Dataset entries
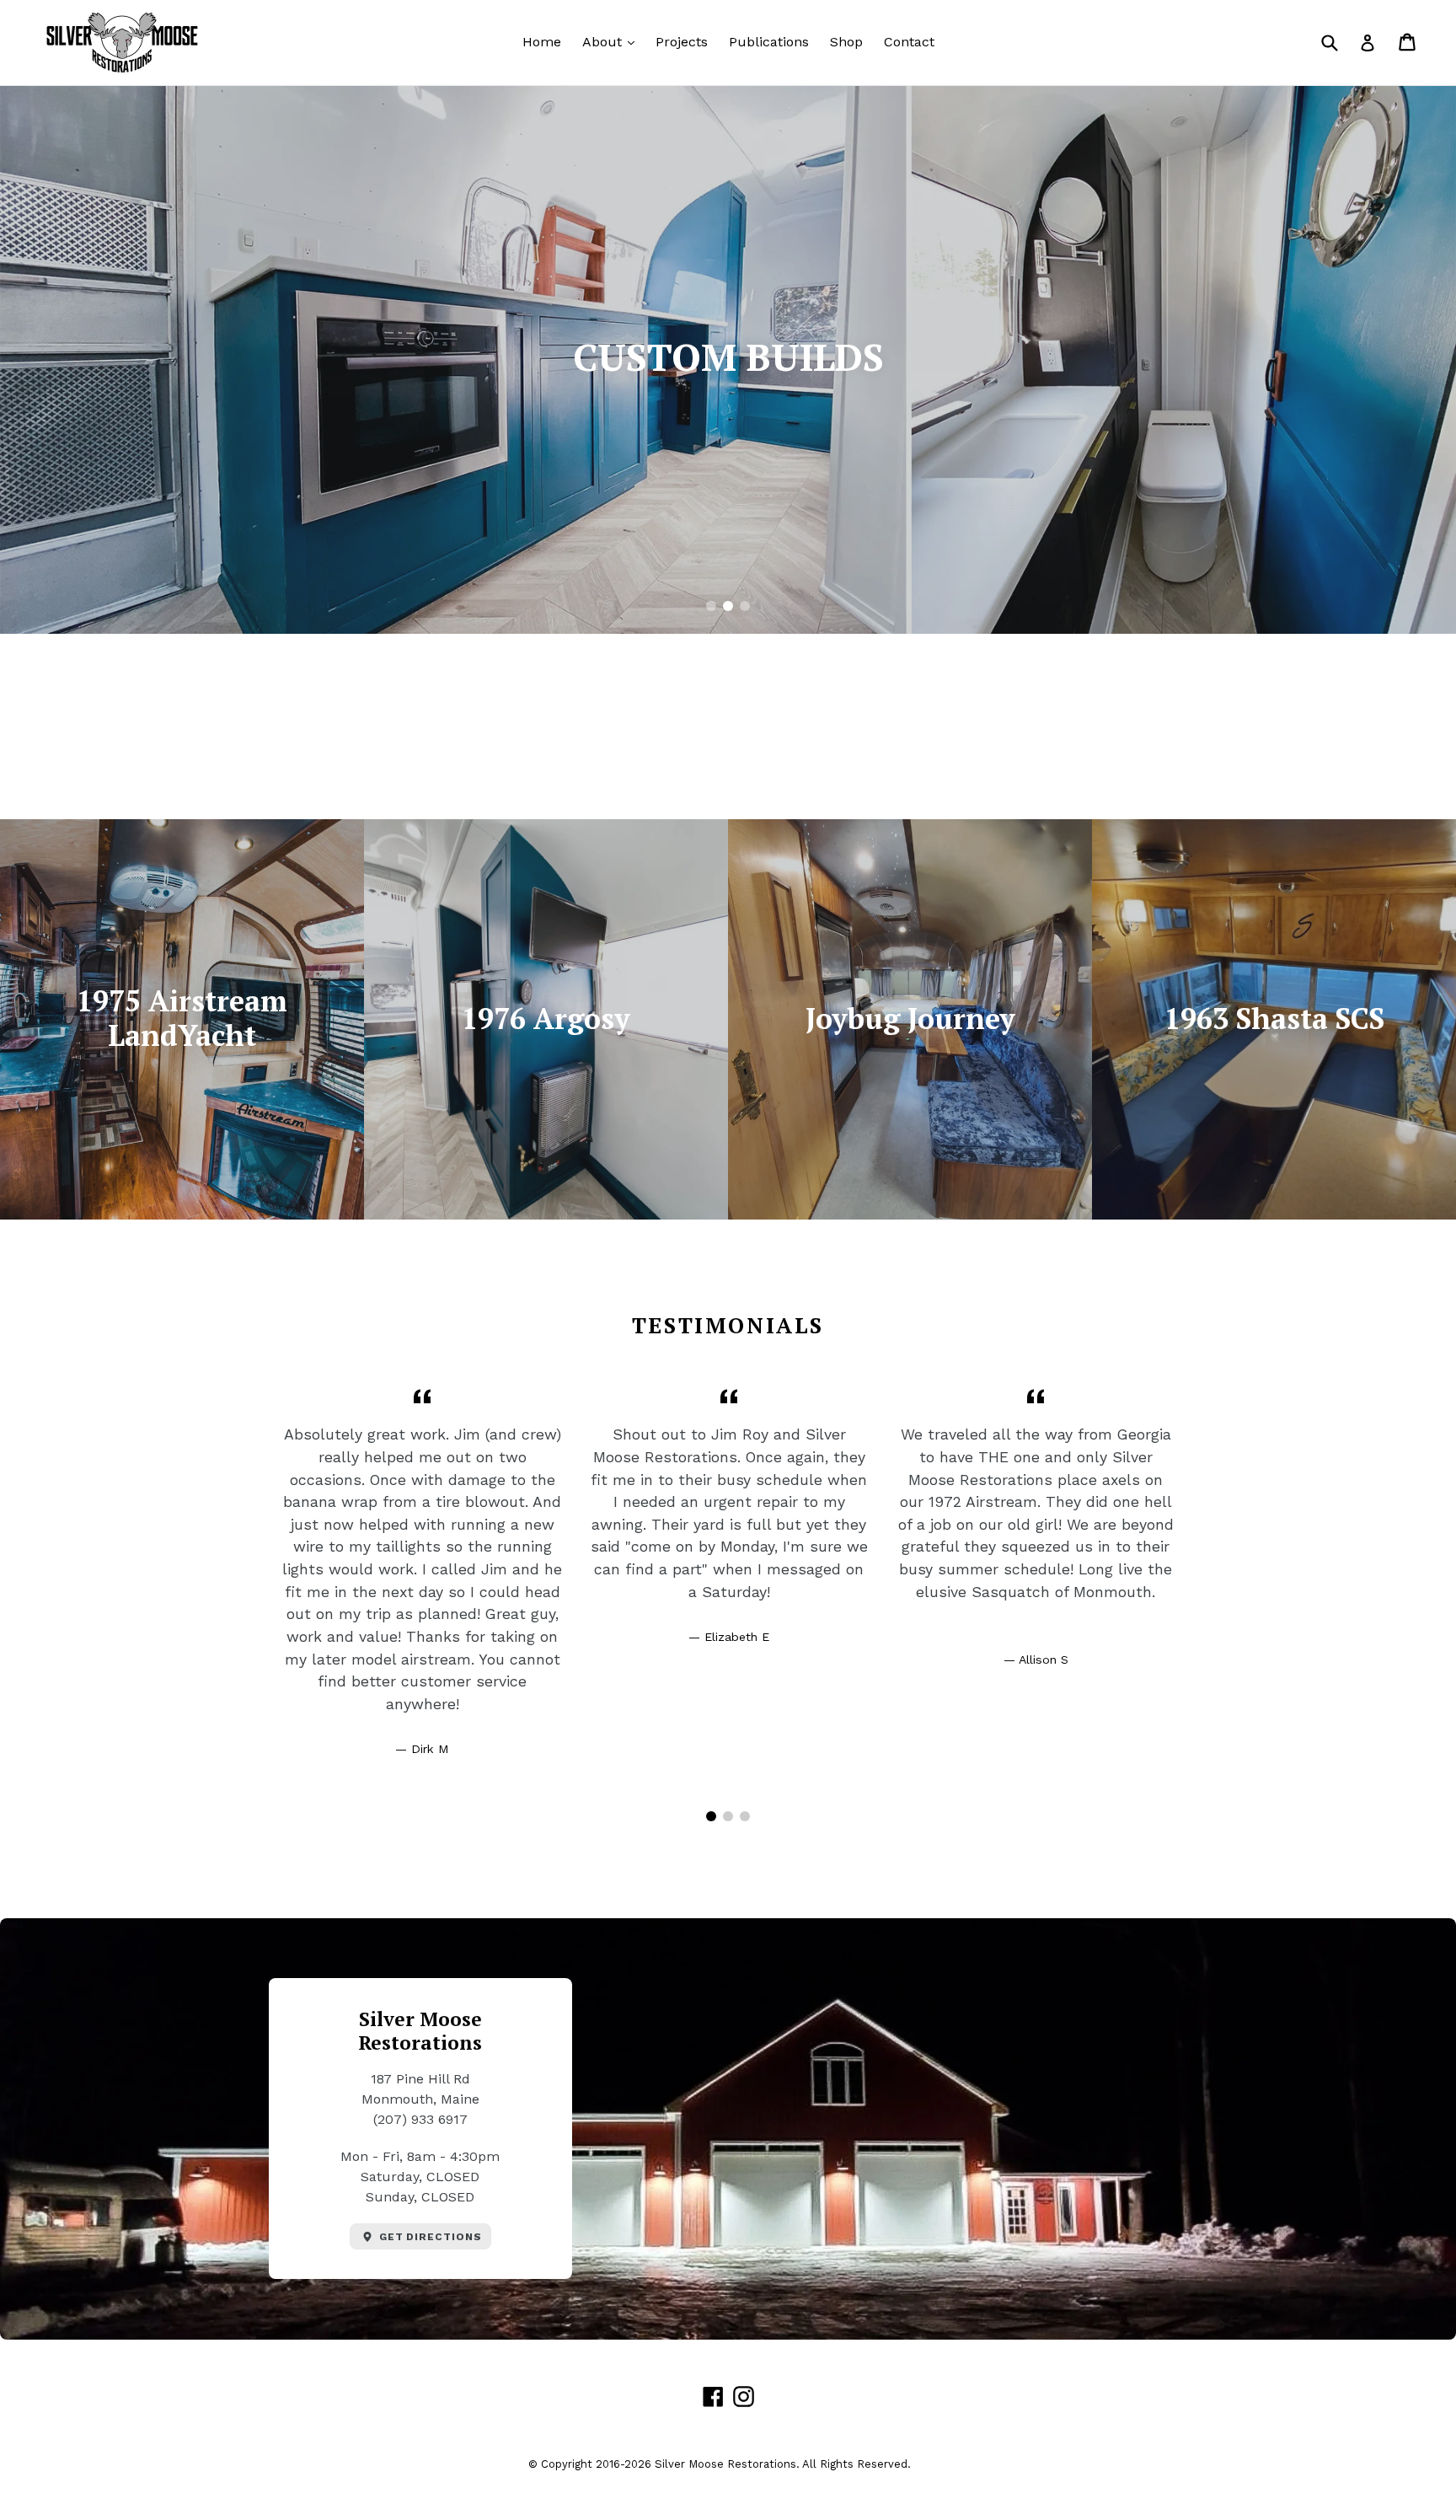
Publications (769, 42)
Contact (909, 42)
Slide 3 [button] (745, 606)
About (612, 41)
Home (541, 42)
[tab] (711, 606)
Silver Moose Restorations (725, 2464)
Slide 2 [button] (728, 606)
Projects (682, 42)
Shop (846, 42)
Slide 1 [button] (711, 606)
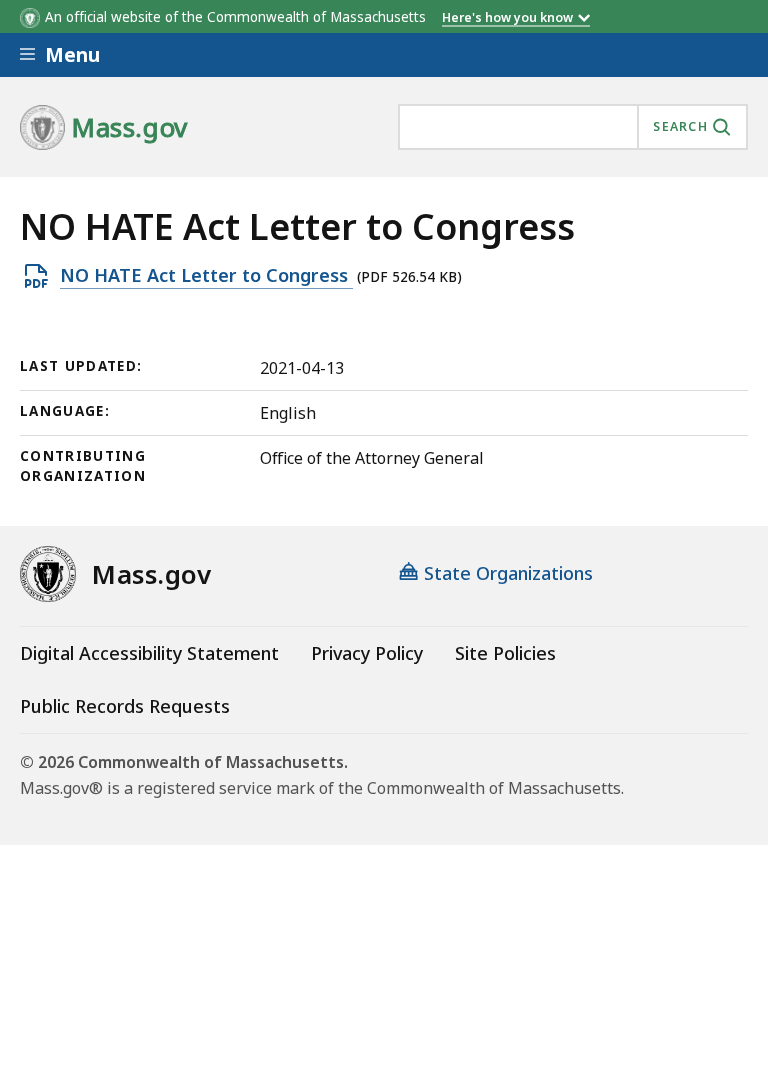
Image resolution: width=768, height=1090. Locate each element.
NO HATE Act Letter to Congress (206, 276)
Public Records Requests (125, 706)
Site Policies (505, 653)
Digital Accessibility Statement (149, 653)
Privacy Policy (367, 653)
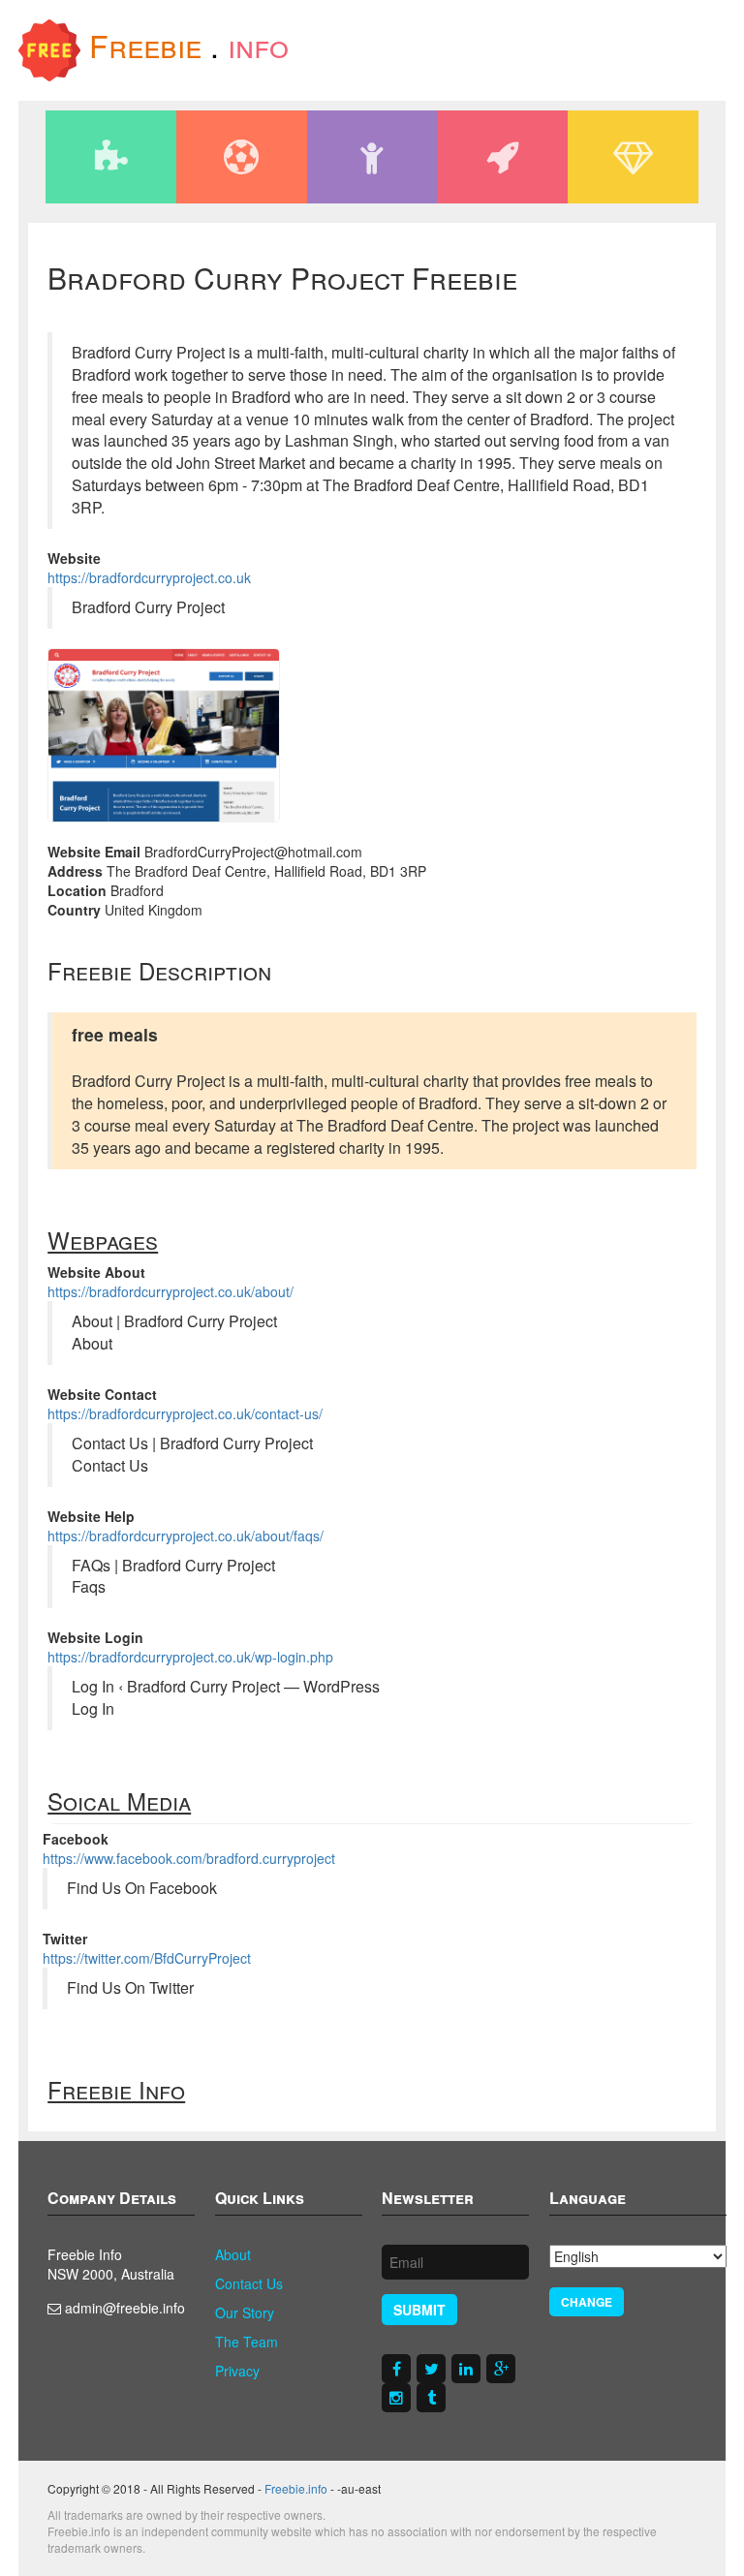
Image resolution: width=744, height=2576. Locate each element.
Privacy (237, 2370)
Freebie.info (295, 2488)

▶ **YOUR ASSIGNMENT**
Give nothing but the number of lines in the entries that include "Slide".

▶ **RESPONSE BELOW**
3